The ESDC, two months before it approved the Atlantic Yards project, last October rejected Brennan's FOIL request, though the ESDC later released a different fiscal document, regarding the plan’s projected fiscal impact, meaning the net new tax revenues to the city and state. (That number dropped dramatically in December.)
Brennan (right) last year sponsored an unsuccessful bill in the State Legislature to decrease the size of the project by 34% while adding affordable housing subsidies. The lawsuit, filed in state Supreme Court, states, “The purpose of the Requests is to enable the public to evaluate fully the relationship between such financial and business plans and the size of the Project, and whether the Project’s size and density could be reduced without endangering its economic viability.”
He said last October, “So that is a critical public question: how much money do they think they’re going to make on their market-rate housing, and how much money do they think the arena is going to make? How much money does the affordable housing need and where are they going to get it? Without that information, the public is shortchanged.”
What might the numbers say?
The question arises: Would the numbers support a downsizing? (Examining the plan before a recent 8 percent reduction in square footage, New York Magazine estimated Ratner's profits at up to $1 billion, or 25 percent.)
Or would they suggest that the “extreme density,” enabled by the state’s override of zoning, is necessary to a viable project? (If so, then should the city and state have punted on zoning--or made civic investments to ensure a more reasonably scaled project?)
[An interesting comment from developer Shahn Anderson on Brownstoner:
Forget about the big number that they will make (I'd estimate it at around a billion dollars), what is their real return on investment when they have been given atleast $300 million dollars up front from various city and state agencies to do the deal? Even if they end up spending $50 or a $100 million of their own equity outside of financing, at the end of the day, they will make 1000% to 2000% ROI from what they actually invested. ]
Develop Don’t Destroy Brooklyn (DDDB) in September 2005 requested such a document of the Metropolitan Transportation Authority (MTA), noting that the agency, in its Request For Proposals for the Vanderbilt Yard, required that pro forma cash-flow statements, with documentation of fiscal assumptions for a 20-year period, be included as part of the bid. However, the MTA did not comply.
In rejecting Brennan's request, the ESDC stated that, according to the law, it may deny access to records or portions thereof that "are inter-agency or intra-agency materials which are not... statistical or factual tabulations or data." So the ESDC's rationale, Brennan said last year, must be that the business plan is not a statistical or factual tabulation.
The lawsuit reveals that Brennan’s internal appeal to the ESDC was denied, with an additional justification attached: the agency believed that the information could either impair ongoing negotiations or reveal trade secrets.
Given the “enormous socioeconomic impacts” on local constituents, the lawsuit states, “it strains credibility” that the requests would be exempt under FOIL, given that the law was enacted to support “the people’s right to know the process of governmental decisionmaking.”

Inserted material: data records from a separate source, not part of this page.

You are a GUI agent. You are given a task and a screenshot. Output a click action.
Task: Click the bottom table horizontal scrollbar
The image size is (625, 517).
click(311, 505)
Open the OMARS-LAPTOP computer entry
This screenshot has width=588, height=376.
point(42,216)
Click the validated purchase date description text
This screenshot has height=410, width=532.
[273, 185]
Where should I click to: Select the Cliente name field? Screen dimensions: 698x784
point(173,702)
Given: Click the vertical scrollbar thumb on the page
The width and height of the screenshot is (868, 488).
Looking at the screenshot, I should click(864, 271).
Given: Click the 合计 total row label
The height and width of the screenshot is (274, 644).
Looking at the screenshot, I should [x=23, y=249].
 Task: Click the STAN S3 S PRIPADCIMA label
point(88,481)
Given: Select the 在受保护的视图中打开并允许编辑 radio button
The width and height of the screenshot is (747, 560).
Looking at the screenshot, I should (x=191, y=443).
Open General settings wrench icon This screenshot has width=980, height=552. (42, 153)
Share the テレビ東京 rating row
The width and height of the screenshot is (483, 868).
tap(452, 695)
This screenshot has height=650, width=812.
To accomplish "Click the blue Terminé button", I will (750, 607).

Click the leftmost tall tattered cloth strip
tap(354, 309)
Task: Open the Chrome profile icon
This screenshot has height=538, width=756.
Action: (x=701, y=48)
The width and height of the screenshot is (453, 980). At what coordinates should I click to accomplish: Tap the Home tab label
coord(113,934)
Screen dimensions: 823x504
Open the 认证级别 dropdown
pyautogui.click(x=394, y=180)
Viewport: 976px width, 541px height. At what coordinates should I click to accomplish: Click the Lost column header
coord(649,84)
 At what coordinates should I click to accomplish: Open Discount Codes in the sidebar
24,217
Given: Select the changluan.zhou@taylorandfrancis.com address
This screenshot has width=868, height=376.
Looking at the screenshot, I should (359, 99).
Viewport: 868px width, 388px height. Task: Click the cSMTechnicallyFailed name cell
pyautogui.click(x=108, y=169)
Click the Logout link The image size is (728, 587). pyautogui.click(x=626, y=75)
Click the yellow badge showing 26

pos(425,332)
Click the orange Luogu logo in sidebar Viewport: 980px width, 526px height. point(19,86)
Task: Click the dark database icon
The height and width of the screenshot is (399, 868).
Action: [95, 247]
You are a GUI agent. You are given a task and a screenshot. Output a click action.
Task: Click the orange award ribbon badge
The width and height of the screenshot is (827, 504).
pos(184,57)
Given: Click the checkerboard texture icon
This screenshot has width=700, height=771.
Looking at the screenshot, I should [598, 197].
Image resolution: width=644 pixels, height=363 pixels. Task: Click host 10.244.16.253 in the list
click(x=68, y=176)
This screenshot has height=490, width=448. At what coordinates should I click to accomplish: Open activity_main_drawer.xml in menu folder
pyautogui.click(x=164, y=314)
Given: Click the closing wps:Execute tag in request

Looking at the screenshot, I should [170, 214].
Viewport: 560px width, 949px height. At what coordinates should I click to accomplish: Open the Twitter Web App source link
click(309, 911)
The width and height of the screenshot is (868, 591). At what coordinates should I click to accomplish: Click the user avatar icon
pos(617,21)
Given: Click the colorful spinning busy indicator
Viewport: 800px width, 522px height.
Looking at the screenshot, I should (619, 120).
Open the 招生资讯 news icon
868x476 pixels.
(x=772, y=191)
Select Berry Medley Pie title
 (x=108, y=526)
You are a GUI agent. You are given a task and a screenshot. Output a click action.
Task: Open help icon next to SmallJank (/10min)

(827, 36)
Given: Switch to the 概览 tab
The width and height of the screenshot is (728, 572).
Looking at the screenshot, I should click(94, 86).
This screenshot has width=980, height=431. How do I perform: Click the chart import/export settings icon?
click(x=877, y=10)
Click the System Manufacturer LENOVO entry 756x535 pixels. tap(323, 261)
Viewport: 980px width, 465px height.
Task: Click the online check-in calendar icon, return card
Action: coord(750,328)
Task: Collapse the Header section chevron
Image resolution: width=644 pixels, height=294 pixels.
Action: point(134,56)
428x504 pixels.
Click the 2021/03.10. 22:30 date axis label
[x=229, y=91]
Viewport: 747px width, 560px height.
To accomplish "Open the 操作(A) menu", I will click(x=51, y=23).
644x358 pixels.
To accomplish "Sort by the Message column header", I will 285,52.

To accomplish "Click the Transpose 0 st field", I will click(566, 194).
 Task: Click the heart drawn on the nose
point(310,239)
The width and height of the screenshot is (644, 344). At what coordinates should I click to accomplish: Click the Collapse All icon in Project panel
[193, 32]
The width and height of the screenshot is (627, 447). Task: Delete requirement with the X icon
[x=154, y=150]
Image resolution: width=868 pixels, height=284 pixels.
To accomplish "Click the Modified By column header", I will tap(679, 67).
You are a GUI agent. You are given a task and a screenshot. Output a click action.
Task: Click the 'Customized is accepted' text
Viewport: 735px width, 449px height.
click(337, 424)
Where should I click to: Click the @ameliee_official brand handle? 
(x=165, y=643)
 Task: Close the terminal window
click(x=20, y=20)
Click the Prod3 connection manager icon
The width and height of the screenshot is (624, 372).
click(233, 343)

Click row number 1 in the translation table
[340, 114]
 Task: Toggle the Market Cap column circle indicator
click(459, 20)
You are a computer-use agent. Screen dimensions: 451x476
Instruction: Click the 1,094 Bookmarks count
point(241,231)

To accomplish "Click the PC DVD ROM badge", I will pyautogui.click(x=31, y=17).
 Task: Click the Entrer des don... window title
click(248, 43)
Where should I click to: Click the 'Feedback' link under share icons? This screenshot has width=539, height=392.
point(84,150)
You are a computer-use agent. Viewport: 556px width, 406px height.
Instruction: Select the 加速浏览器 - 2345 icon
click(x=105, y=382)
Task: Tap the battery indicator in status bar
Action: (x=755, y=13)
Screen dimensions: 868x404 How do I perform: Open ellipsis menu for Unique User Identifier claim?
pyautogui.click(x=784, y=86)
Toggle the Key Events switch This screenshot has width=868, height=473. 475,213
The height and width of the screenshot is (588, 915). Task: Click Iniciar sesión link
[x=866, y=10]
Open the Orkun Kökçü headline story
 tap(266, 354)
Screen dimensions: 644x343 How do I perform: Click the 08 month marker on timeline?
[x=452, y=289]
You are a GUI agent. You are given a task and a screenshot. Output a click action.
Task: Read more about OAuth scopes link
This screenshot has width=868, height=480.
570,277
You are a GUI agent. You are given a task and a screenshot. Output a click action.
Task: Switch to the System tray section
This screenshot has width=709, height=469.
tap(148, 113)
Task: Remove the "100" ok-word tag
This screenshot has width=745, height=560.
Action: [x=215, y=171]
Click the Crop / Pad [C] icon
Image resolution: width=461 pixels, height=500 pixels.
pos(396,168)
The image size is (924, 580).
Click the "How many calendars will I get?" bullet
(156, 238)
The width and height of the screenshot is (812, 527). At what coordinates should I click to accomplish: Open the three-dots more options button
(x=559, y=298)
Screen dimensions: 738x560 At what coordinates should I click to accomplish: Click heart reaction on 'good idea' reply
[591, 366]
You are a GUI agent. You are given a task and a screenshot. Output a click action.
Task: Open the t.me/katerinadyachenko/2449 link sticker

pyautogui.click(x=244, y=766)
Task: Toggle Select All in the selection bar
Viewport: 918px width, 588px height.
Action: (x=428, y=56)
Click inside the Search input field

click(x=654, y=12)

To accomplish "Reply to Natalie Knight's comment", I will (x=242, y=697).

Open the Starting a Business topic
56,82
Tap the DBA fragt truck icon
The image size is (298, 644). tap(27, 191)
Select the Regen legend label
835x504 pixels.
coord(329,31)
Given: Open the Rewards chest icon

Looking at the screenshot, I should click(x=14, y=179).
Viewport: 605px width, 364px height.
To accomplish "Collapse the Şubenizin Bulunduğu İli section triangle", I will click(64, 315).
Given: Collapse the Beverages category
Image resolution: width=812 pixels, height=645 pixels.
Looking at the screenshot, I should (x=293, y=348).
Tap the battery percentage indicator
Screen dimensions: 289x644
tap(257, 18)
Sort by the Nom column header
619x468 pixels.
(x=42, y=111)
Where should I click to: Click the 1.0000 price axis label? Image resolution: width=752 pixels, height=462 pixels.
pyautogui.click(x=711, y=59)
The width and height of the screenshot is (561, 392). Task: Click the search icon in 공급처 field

Brennan has long called for a reduction in the project's size, along with several other Brooklyn Assemblymembers. Montgomery, along with City Council Member Letitia James, has more directly opposed the project.
Last July, Forest City Ratner executive Jim Stuckey, speaking on the Brian Lehrer Show, was hit with a similar request, from Develop Don't Destroy Brooklyn spokesman Daniel Goldstein, and stood his ground.
He declared, “We’re not going to discuss the profit on a project that hasn’t gone through a public approval process yet. We’re a public company. We have annual reports…In order to get whatever profit we ultimately do make, we also have to spend a tremendous amount of money on infrastructure that the government isn’t paying for, and no one else has stepped up to the table to pay for, for many many years.
Actually, the project has since received public approval, by the ESDC and then the Public Authorities Control Board last December.
Stuckey, however, added another caveat, “At the end of the day, until this project is approved, until we see what the ultimate cost of the infrastructure will be, it’s very hard to make these determinations.”
Given the elastic cost of infrastructure, that day could be far off--unless the state (or a court) intervenes.